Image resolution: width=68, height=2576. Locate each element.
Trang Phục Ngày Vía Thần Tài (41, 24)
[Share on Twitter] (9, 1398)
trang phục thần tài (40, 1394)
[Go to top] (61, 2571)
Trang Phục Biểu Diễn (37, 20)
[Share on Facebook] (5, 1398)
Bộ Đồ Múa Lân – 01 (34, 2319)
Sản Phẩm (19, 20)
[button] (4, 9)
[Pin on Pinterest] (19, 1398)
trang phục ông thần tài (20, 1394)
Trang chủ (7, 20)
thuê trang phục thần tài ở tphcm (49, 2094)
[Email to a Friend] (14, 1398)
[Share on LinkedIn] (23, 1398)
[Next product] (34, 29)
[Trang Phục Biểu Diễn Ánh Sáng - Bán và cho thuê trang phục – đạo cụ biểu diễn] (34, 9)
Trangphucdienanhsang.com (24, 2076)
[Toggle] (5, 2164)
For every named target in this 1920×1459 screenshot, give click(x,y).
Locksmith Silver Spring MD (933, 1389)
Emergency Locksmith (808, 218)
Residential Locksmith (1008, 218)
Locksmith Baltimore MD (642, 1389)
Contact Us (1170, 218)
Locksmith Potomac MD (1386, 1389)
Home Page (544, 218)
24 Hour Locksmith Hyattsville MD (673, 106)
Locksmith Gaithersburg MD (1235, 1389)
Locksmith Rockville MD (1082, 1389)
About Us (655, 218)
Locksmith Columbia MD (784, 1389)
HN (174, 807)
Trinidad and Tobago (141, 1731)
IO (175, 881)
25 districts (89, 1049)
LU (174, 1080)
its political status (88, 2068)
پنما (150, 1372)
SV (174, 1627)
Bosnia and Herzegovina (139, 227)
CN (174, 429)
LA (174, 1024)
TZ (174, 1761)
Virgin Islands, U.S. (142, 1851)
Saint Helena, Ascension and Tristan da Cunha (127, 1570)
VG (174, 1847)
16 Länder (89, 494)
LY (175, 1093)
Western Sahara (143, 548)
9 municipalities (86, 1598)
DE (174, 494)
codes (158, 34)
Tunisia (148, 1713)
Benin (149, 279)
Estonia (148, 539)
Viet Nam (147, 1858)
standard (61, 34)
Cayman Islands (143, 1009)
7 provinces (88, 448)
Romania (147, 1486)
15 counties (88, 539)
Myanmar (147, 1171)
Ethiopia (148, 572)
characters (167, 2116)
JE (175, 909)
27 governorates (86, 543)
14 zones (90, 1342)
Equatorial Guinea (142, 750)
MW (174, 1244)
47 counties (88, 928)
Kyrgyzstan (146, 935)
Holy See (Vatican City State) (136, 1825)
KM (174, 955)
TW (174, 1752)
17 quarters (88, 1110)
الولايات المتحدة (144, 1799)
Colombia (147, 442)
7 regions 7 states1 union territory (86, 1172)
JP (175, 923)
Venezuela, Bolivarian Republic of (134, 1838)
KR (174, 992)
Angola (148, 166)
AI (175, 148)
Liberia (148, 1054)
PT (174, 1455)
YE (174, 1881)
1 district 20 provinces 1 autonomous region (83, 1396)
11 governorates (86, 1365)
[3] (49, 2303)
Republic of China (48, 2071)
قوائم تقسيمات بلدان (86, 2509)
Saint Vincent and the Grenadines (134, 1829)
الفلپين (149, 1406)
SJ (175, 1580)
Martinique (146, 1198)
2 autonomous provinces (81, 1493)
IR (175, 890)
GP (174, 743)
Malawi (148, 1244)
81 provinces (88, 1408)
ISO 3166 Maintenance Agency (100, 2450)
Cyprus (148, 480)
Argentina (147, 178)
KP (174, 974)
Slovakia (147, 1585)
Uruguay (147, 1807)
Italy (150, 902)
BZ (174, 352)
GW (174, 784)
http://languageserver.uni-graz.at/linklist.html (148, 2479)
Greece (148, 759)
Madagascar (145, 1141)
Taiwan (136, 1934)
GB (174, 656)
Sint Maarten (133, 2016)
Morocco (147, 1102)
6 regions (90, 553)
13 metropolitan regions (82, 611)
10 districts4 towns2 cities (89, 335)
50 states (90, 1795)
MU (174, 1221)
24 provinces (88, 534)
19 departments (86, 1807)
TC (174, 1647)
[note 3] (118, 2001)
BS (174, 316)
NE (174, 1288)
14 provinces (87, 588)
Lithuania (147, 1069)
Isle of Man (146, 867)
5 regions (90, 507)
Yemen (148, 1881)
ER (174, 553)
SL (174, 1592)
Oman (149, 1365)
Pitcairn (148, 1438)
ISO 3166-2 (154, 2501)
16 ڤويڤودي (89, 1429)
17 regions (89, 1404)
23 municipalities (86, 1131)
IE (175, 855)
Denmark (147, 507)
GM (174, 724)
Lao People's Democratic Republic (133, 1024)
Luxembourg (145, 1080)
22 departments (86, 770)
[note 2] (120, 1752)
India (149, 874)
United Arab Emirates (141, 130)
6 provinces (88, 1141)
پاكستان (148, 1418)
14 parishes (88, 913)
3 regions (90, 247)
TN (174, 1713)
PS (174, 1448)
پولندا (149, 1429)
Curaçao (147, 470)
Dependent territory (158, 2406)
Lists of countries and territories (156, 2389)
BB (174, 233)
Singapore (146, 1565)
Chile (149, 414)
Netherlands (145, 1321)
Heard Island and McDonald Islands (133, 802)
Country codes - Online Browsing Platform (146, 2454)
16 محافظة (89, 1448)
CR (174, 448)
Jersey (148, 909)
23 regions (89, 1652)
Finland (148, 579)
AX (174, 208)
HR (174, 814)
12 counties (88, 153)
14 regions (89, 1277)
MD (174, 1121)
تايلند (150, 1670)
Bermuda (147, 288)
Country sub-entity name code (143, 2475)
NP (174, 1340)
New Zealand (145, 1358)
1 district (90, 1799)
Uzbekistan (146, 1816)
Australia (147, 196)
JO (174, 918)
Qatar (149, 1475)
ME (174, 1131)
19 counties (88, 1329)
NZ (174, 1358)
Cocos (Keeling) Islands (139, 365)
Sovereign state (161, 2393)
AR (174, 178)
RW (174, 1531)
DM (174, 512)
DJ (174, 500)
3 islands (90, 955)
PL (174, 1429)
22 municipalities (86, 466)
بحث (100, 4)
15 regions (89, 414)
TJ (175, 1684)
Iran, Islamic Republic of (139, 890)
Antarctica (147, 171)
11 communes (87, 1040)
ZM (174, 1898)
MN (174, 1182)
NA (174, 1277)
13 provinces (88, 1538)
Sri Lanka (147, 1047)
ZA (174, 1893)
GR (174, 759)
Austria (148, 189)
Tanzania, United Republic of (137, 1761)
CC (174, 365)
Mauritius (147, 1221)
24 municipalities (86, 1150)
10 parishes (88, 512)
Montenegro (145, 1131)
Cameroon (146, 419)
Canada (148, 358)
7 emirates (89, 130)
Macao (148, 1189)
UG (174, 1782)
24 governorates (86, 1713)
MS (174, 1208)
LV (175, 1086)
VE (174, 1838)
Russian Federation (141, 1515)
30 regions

» **Task to carry out**:
Your answer must consist solely of the lines above between the line holding "Equatorial Guinea (142, 750)" and the line holding "الفلپين (149, 1406)", inclusive, copied exactly.

» **The answer**:
Equatorial Guinea (142, 750)
MW (174, 1244)
47 counties (88, 928)
Kyrgyzstan (146, 935)
Holy See (Vatican City State) (136, 1825)
KM (174, 955)
TW (174, 1752)
17 quarters (88, 1110)
الولايات المتحدة (144, 1799)
Colombia (147, 442)
7 regions 7 states1 union territory (86, 1172)
JP (175, 923)
Venezuela, Bolivarian Republic of (134, 1838)
KR (174, 992)
Angola (148, 166)
AI (175, 148)
Liberia (148, 1054)
PT (174, 1455)
YE (174, 1881)
1 district 20 provinces 1 autonomous region (83, 1396)
11 governorates (86, 1365)
[3] (49, 2303)
Republic of China (48, 2071)
قوائم تقسيمات بلدان (86, 2509)
Saint Vincent and the Grenadines (134, 1829)
الفلپين (149, 1406)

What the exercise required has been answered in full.